M. [M] a interjeté appel de la décision par lettre simple portant date d’expédition du 11 mai 2026 (cachet de la poste) reçue au greffe le 15 mai 2026.
L’appelant, et son avocat, le directeur du centre hospitalier de [Localité 1], ainsi que le ministère public, ont été convoqués à l’audience du 21 mai 2026.
A l’audience, M. [R] [M] a comparu assisté de son conseil pour maintenir son appel et solliciter la levée de la mesure d’hospitalisation. Il a indiqué qu’il s’agit de sa seconde hospitalisation, la première s’étant déroulé en 2021 ; qu’il est suivi depuis 6 ans voire plus ; qu’il avait un traitement mais pas obligatoire selon son médecin traitant ; qu’il ne rencontrait pas un psychiatre régulièrement.
Il a expliqué être allé chez un fleuriste, y être resté trop longtemps, mais qu’il n’avait pas été agressif. Il a indiqué que le traitement mis en place lui faisait plutôt du bien et qu’il est d’accord pour continuer à le prendre ; qu’il avait vu le médecin la veille et devrait pouvoir ressortir bientôt.Il a expliqué avoir dit qu’il entendait les voix pour pouvoir bénéficier du statu d’handicapé et toucher une allocation à ce titre, mais que ce n’était pas le cas.

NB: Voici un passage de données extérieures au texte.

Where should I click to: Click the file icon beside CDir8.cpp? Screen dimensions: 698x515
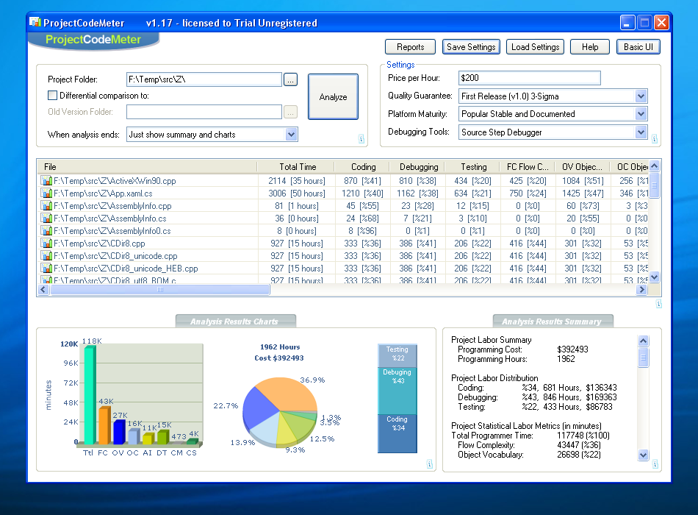tap(46, 244)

Son conseil est intervenu au soutient de ces demandes d’infirmation de l’ordonnance et de mainlevée de l’hospitalisation sous contrainte. Elle n’a pas formulé d’observation sur la forme, mais fait valoir que l’avis médical va dans un sens favorable.
La représentante du Ministère Public a requis la confirmation de l’ordonnance au vu des conclusions du dernier certificat médical.
MOTIFS DE LA DECISION :
Formé en temps utile auprès du greffe de la cour et contenant une motivation suffisante, l’appel de M. [M] est recevable.

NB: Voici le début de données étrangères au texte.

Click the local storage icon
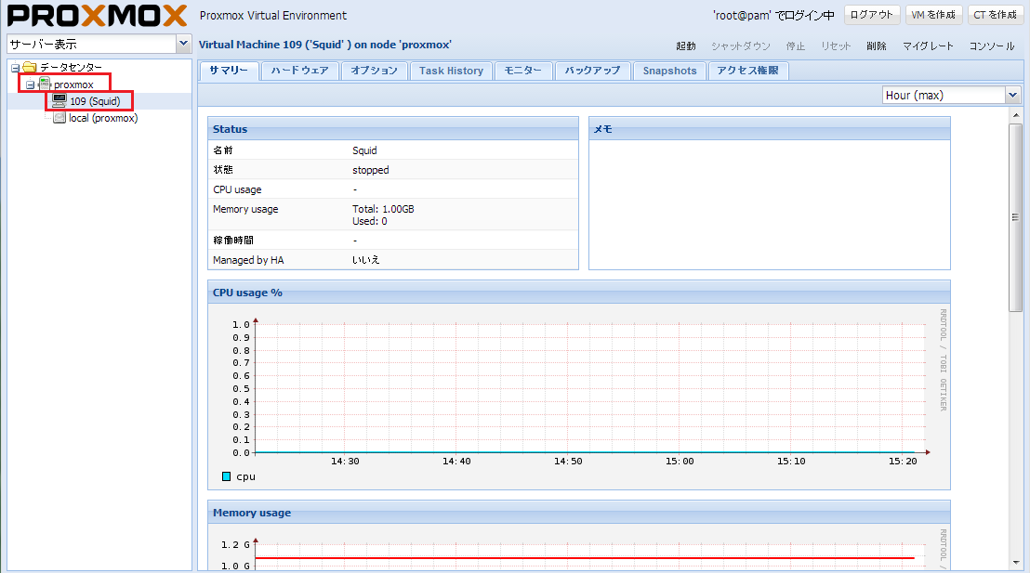The image size is (1030, 573). [x=59, y=118]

Les dispositions de l’article L.3212-1 du code de la santé publique disposent qu’une personne atteinte de troubles mentaux ne peut faire l’objet de soins psychiatriques sur la décision du directeur d’établissement que lorsque ses troubles mentaux rendent impossible son consentement et que son état mental impose des soins immédiats assortis soit d’une surveillance médicale constante justifiant une hospitalisation complète, soit d’une surveillance médicale régulière justifiant une prise en charge sous la forme d’un programme de soins psychiatriques.

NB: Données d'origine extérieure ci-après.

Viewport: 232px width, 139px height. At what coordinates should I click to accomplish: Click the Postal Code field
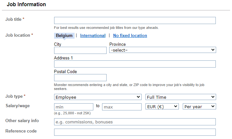(x=80, y=78)
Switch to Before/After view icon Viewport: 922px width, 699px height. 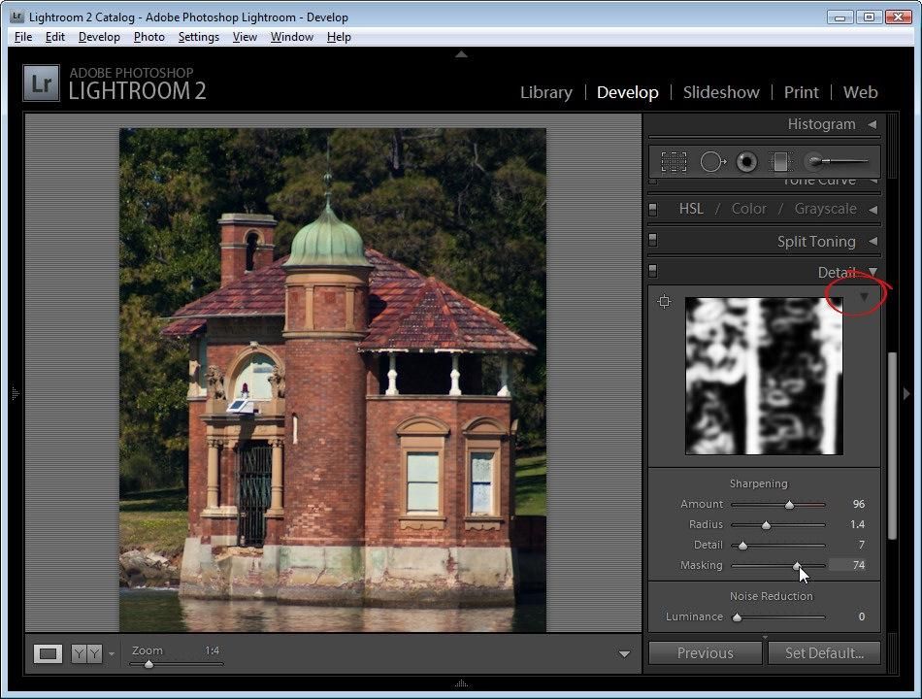[86, 653]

Le magistrat chargé du contrôle des mesures privatives et restrictives de liberté en matière de soins sans consentement du tribunal judiciaire de Mâcon a justement relevé que l’existence des troubles psychiques de M. [M] était constatée dans l’ensemble des certificats de la procédure jusqu’à l’avis motivé qui rapportait leur persistance, nécessitant des soins dans le cadre d’une surveillance médicale constante et rendant impossible son consentement à ces derniers.
Dans son dernier certificat médical du 19 mai 2026 transmis préalablement à l’audience de la cour, le docteur [D] indique que l’évolution clinique est lentement favorable, avec une amélioration progressive de la qualité du contact, une légère régression de la grande discordance et du trouble du cours de la pensé, le patient arrivant un peu mieux à partager et à retracer le cours de sa trajectoire existentielle ; que néanmoins, il reste encore bien en difficulté à rendre cohérent et organisée ses pensées et ses projets, s’illusionnant sur ses véritables capacités à vivre seul ; qu’il apparait toujours par moment envahi, reconnaissant l’existence de voix qui l’insultent mais avec lesquelles il ne communique plus.
La poursuite de l’hospitalisation complète apparaît ainsi encore adaptée, nécessaire et proportionnée pour parvenir une stabilisation complète de l’état de santé de M. [M] que compromettrait une sortie prématurée. Le consentement aux soins et l’adaptation thérapeutique nécessite encore du temps.
L’ordonnance sera donc confirmée en toutes ses dispositions.
PAR CES MOTIFS :
Le magistrat délégué par le Premier Président,
Déclare l’appel de M. [R] [G] recevable,
Confirme l’ordonnance déférée,
Laisse les dépens à la charge du trésor public.